Start of SOURCE DATA

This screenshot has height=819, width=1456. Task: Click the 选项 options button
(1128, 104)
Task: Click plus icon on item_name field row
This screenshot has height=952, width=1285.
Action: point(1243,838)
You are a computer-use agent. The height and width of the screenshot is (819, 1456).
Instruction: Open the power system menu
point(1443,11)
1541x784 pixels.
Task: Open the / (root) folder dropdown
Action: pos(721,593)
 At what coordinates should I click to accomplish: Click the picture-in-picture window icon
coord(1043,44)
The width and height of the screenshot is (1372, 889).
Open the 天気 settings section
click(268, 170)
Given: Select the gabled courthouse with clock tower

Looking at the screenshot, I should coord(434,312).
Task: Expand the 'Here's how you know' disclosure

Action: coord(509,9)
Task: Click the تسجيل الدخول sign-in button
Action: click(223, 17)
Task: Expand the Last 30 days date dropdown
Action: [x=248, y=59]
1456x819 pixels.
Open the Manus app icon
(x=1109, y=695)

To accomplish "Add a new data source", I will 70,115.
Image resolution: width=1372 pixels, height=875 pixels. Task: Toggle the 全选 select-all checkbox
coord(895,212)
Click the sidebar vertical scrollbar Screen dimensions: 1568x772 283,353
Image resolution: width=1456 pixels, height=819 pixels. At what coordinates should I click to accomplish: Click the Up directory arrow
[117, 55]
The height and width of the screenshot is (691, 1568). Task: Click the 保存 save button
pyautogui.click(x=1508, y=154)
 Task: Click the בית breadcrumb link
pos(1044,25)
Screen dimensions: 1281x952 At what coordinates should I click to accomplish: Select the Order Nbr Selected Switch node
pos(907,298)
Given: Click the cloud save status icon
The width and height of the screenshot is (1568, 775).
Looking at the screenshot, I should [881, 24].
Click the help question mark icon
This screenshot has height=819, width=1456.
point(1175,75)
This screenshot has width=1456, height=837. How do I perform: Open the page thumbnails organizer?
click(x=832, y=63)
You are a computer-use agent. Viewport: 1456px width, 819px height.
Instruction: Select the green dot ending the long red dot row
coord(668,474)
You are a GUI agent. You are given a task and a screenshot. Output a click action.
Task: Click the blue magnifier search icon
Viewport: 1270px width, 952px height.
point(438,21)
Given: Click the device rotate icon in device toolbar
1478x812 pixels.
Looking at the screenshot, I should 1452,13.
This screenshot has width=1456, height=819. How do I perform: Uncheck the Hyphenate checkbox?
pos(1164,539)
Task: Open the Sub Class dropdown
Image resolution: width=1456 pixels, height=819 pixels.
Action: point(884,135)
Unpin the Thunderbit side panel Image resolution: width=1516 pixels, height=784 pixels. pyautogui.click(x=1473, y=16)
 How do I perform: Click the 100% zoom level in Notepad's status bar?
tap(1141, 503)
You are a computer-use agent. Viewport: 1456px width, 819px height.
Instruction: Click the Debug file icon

End of SOURCE DATA

EXERCISE INSTRUCTIONS
Sift the data above for lines with "agent", then copy each one.

ANSWER TO THIS EXERCISE
You are a computer-use agent. The height and width of the screenshot is (819, 1456).
You are a computer-use agent. Viewport: 1456px width, 819px height.
You are a GUI agent. You are given a task and a screenshot. Output a click action.
You are a computer-use agent. Viewport: 1456px width, 819px height.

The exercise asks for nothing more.